Précédent : Chambord (1)

 

 

Quercus robur… Il est surprenant comme une locution latine accolée à un raisonnement, par simple comparaison, illumine la pensée, éclaire des impressions que l’on aurait du mal à classifier en général. Maintenant la cour intérieure comme terrain de divagations visuelles, deux tours envahissent l’espace de leurs énormités ; elles rappellent de vieux arbres remarquables croisés au hasard dans la campagne. En présence de ce type de réalisation humaine, on aime à s’avancer jusqu’à leurs bases, en apprécier la hauteur, à se sentir écrasé par eux, à avoir ce mélange désagréable et fascinant d’une grandeur qui croît à mesure qu’on en approche. Les deux tours donc, de ce qui fut indubitablement un castel médiéval, une fois collé à leurs pierres de Bourré, le menton tendu vers le ciel, on contemple la canopée formidable qui s’épanouit à leurs sommets. Le regard vers ces cimes, une écorce jaunâtre accompagne l'ascension, apporte chaleur, réconfort, jusqu'à des fragments d’ombres projetés, des négatifs d'entrelacs de pignons, pinacles, cheminées, gargouilles en surplomb.

Pourtant, bientôt, à cette chaleur générée au dehors succède la froideur d'un intérieur. Surpris, on se confirme à soi-même l'axiome comme quoi, en quelques pas, une réflexion précédente peut-être chassée avec autant de célérité qu’un vent d’automne balaie des feuilles mortes. La remarque vérifiée, elle s’accentue même., et peu de secondes dans ces entrailles suffisent à balayer le caractère printanier que l’imagination avait pourtant si méticuleusement élaborée.
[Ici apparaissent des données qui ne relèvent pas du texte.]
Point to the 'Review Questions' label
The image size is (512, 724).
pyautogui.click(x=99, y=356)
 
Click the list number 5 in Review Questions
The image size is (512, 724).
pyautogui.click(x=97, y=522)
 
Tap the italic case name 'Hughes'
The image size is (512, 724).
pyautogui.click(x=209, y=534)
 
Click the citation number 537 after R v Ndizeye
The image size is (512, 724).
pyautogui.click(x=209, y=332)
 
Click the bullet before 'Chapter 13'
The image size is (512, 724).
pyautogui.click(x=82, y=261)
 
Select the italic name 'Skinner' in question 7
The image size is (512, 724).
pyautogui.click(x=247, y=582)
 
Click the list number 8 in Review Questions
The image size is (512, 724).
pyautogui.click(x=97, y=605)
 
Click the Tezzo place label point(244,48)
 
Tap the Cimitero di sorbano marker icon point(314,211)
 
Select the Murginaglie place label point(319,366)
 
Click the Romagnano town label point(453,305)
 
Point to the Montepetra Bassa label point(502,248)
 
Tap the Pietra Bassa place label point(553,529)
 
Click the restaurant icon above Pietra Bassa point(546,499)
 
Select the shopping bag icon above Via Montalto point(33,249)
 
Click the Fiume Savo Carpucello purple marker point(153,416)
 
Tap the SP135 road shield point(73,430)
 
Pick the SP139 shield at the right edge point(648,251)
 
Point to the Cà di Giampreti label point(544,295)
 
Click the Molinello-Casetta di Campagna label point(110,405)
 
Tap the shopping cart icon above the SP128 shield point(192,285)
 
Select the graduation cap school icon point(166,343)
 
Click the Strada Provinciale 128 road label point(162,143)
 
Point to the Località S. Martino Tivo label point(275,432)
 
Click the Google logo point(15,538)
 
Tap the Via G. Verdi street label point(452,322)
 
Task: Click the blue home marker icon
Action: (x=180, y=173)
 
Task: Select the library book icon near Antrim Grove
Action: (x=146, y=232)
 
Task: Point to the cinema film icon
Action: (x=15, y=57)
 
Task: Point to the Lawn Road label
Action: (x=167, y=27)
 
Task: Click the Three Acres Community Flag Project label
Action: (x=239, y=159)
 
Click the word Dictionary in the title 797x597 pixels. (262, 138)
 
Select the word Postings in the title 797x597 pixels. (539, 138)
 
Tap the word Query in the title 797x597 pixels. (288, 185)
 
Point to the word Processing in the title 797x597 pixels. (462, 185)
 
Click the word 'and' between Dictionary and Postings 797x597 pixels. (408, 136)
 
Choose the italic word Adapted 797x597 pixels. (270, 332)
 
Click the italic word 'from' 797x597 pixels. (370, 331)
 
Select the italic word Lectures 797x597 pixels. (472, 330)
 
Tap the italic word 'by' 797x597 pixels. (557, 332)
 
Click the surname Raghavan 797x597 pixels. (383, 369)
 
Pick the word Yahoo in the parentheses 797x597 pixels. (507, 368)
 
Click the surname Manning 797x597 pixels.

Le contraste, brutal, on clôt la fermeture d'un anorak en guise de réponse, on délaisse l’objet de la visite, se concentre sur une volumineuse cheminée noircie par une suie surabondante. Il faut dire que les murs glabres et blanchâtres n’incitent guère à la jubilation, et Chambord ne fait pas exception dans la liste interminable des bâtiments dont le principal intérêt réside dans les extérieurs et quelques éléments d’architectures. Aussi, le château dépourvu de son âme, on se défait rapidement de scènes de chasse, de portraits de plain-pied fades et de peu de mérites ; la bâtisse est devenue le seul stimulus à des sensations. Dans ce presque désert artistique, on s'abandonne sur des tapisseries accrochées aux parois des quatre bras articulés autour de l’escalier central, une église en croix grecque si on veut visualiser la structure générale... La constatation en rien fortuite, elle trouve son origine dans les frustrations d’un monarque propagandiste, bélitre, incapable de modérer sa langue, qui a reproduit ici les plans de la nouvelle basilique Saint-Pierre, érigée sous les recommandations de Bramante. Fier-à-bras persuadé d’avaler le monde, jugé incompétent pour le titre d’empereur, dont Marignan fut un succédané au regard du désastre de Pavie, de l’emprisonnement qui suivit, de sa libération, qui coûta une année fiscale entière, sans doute pensa-t-il laver ses affronts successifs par une politique dite évergétique. Réussit-il dans son entreprise ? L’histoire oscille selon les époques où on la raconte… La seule certitude est que vingt-cinq ans durant, mille-huit-cents ouvriers s’éreintèrent à faire jaillir ce corps du logis central, ces appartements et un oratoire.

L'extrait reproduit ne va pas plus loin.